* **WHAT YOU WILL DO**:
(1) List every percentage figure given in the text on AI in cyberattacks below, with what each one measures.
(2) Please decide whether each statement agrees with the text on AI in cyberattacks below, and support each answer with the deciding words from it: (a) The analysis covered 832 banned accounts. (b) Most of the analyzed accounts used AI for lateral movement. (c) AI-enabled phishing as an initial access vector increased.

[[ TEXT SEGMENT, beginning ]]

In a nutshell: AI empowers threat actors to conduct more sophisticated post-compromise phases, rendering traditional risk measurements based on technique variety or interface type obsolete.

Anthropic conducted an analysis of 832 banned accounts examining the use of AI in cyberattacks between March 2025 and March 2026 and mapped them to the MITRE ATT&CK framework. The study shows that threat actors are increasingly deploying AI in later, more demanding phases of attack operations, thereby reducing the relevance of traditional risk assessments.

In the detailed investigation, attack scenarios were categorized: 560 of the 832 analyzed accounts (67.3 %) deployed AI for malware development. A significantly smaller group – 54 actors (6.5 %) – used AI for more complex activities such as lateral movement, namely navigation within a compromised network. This shift from preparatory to post-compromise techniques is a central characteristic: the use of AI for account discovery increased by 8.9 %, while AI-enabled phishing attacks as an initial access vector declined by 8.6 %.

[[ TEXT SEGMENT, end ]]
[[ DATA SUPPLIED, beginning ]]

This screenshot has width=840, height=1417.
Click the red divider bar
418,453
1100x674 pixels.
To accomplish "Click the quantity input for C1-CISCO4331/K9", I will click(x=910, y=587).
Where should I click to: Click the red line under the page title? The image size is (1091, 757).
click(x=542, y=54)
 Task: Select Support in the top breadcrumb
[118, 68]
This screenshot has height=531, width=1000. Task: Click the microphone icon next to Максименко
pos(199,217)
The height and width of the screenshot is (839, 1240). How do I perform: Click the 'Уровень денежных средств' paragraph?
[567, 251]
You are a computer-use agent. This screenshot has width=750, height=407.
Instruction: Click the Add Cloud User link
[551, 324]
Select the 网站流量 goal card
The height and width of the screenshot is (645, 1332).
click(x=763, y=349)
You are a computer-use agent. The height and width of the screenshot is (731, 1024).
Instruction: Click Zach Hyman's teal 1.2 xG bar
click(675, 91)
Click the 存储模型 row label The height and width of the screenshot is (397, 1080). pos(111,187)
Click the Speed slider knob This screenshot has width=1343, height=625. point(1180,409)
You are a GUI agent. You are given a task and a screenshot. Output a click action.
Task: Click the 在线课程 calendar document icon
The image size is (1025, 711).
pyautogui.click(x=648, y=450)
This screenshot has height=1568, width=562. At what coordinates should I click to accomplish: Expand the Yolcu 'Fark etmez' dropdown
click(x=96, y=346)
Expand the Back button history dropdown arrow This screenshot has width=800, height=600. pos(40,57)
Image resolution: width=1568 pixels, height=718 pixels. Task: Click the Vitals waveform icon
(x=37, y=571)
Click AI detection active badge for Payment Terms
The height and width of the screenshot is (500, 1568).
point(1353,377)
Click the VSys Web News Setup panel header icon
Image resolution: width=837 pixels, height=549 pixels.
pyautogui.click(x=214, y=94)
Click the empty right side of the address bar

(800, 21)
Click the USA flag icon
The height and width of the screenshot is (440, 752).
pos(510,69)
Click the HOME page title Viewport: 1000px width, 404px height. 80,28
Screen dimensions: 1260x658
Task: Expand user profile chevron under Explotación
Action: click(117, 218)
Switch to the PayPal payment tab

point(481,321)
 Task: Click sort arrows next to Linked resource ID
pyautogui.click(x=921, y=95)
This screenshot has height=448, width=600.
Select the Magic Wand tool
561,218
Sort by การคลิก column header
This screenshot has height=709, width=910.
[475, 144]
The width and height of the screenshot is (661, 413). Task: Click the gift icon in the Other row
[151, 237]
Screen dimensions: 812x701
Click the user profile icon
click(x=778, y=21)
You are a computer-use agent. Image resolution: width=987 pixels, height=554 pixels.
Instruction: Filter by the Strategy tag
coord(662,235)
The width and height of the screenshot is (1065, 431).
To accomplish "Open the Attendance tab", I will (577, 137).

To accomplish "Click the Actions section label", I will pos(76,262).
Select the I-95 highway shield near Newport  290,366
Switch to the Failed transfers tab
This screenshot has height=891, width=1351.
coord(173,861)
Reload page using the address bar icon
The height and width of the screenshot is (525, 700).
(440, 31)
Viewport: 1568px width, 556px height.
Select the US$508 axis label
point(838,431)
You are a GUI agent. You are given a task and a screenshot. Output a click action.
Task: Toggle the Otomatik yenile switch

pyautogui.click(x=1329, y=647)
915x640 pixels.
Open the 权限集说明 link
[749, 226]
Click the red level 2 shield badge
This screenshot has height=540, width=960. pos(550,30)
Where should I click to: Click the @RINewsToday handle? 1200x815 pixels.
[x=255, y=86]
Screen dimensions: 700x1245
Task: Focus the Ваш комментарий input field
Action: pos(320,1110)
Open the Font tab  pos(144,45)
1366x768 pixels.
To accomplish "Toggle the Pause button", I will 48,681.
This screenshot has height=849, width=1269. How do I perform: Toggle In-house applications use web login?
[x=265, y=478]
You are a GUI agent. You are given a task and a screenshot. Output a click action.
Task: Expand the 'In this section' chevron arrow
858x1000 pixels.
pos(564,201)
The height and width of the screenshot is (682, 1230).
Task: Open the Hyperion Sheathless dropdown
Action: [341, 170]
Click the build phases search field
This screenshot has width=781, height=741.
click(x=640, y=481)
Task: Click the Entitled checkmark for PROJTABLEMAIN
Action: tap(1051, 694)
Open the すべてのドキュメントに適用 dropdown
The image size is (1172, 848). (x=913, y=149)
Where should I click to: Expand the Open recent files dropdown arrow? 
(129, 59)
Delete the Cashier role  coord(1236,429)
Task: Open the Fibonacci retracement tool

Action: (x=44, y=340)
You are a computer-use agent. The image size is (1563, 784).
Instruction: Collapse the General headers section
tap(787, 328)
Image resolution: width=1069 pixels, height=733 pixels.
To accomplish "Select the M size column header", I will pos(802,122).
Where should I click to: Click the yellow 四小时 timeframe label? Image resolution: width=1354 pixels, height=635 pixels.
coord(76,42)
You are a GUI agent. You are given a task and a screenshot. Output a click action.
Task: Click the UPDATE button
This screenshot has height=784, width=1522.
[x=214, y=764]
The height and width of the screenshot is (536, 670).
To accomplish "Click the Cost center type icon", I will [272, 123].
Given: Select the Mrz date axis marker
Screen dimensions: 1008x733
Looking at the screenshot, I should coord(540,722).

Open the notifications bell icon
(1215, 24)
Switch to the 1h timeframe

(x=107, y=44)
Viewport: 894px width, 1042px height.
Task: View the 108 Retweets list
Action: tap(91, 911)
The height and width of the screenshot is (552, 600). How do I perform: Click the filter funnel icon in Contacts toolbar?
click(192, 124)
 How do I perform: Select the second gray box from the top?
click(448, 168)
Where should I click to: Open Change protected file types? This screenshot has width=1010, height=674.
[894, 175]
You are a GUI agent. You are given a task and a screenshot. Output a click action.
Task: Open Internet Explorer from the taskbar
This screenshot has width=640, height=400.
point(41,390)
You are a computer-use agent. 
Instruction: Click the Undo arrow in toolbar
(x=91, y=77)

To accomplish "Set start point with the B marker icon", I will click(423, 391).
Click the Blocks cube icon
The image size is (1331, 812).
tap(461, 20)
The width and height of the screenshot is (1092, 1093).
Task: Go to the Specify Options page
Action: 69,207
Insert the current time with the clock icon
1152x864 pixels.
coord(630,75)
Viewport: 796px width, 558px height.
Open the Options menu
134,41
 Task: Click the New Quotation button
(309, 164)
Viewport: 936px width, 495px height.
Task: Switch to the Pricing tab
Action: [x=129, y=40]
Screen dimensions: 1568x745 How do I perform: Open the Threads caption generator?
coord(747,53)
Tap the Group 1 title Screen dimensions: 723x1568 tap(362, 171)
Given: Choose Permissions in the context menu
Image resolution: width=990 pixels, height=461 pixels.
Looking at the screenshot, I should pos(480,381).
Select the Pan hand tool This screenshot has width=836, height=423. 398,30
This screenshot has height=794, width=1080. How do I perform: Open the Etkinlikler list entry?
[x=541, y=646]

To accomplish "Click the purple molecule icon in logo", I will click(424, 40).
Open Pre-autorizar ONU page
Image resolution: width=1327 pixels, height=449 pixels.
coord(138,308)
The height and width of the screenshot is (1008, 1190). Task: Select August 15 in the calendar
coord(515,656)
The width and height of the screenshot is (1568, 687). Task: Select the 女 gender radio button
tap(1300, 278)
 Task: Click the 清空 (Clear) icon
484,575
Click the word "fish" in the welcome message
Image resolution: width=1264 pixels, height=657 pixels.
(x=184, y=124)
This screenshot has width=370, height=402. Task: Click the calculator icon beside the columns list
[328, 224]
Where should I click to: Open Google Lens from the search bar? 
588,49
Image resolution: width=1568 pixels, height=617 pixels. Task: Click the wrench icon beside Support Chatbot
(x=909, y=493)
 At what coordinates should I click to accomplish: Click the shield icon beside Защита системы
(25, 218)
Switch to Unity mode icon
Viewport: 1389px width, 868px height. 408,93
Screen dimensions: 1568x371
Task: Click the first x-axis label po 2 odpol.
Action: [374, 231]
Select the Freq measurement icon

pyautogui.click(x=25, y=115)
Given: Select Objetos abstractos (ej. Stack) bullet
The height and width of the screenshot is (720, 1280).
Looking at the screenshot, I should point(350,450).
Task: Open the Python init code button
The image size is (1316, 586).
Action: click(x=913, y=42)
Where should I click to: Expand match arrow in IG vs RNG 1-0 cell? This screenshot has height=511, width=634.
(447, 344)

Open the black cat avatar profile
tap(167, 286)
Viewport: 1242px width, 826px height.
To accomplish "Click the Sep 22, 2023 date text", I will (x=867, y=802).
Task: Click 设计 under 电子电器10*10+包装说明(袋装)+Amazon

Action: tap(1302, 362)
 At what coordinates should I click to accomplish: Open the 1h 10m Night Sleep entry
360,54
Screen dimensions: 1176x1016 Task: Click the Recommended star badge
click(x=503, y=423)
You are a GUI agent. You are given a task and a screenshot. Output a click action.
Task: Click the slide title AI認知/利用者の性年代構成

[[ DATA SUPPLIED, end ]]

* **TASK SOLUTIONS**:
(1)
- 67.3 %: the share of the 832 analyzed accounts (560) that deployed AI for malware development
- 6.5 %: the share (54 actors) that used AI for more complex activities such as lateral movement
- 8.9 %: the increase in the use of AI for account discovery
- 8.6 %: the decline in AI-enabled phishing attacks as an initial access vector

(2)
(a) Yes: "Anthropic conducted an analysis of 832 banned accounts"
(b) No: "A significantly smaller group – 54 actors (6.5 %) – used AI for more complex activities such as lateral movement"
(c) No: "AI-enabled phishing attacks as an initial access vector declined by 8.6 %"